■ Excerpt to read ■
BEGIN
Finally, SCDOT argues the communications it had with the principal of Greer Middle School during 1991 provide evidence it considered competing considerations and acquiesced to the wishes of the school. Although this testimony does provide some evidence of weighing opposing considerations, it also tends to show notice to SCDOT that students were crossing Wade Hampton. Credibility of the witnesses and the weight to be accorded specific evidence are clearly factual matters for the jury. Wayne Smith Constr. Co. v. Wolman, Duberstein, & Thompson, 294 S.C. 140, 363 S.E.2d 115 (Ct.App.1987).
To conclude, there is conflicting evidence on the issue of whether SCDOT weighed competing considerations and exercised accepted professional standards. Accordingly, the trial judge did not err in denying SCDOT's post-trial motions which alleged these matters should be decided as a matter of law.
C. Liability Cap of the Tort Claims Act
SCDOT argues the trial judge erred in refusing to grant its motion for remittitur to $250,000 under the Tort Claims Act.
END
■ To do ■
1. In the court excerpt, to what amount did SCDOT move for remittitur under the Tort Claims Act?
2. Set down the court excerpt word for word, from "C. Liability Cap" up to and including "Tort Claims Act.".
Rely only on the court excerpt, not on outside knowledge.

■ Dataset extract ■
BEGIN
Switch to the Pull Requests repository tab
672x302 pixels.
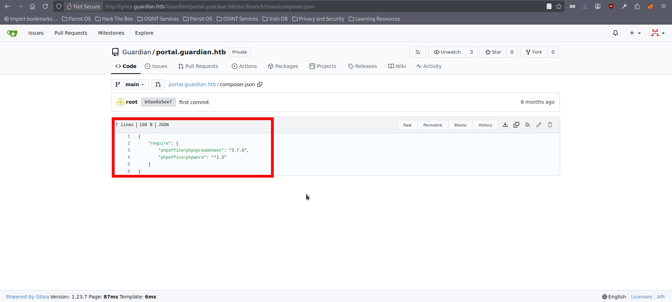coord(198,66)
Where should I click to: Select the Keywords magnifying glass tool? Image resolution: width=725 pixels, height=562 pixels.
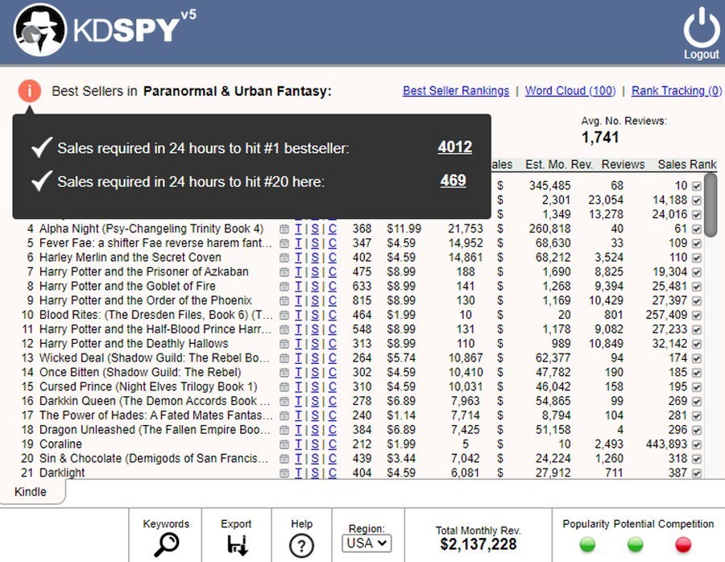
END
■ Problem solutions ■
1. $250,000

2.
C. Liability Cap of the Tort Claims Act
SCDOT argues the trial judge erred in refusing to grant its motion for remittitur to $250,000 under the Tort Claims Act.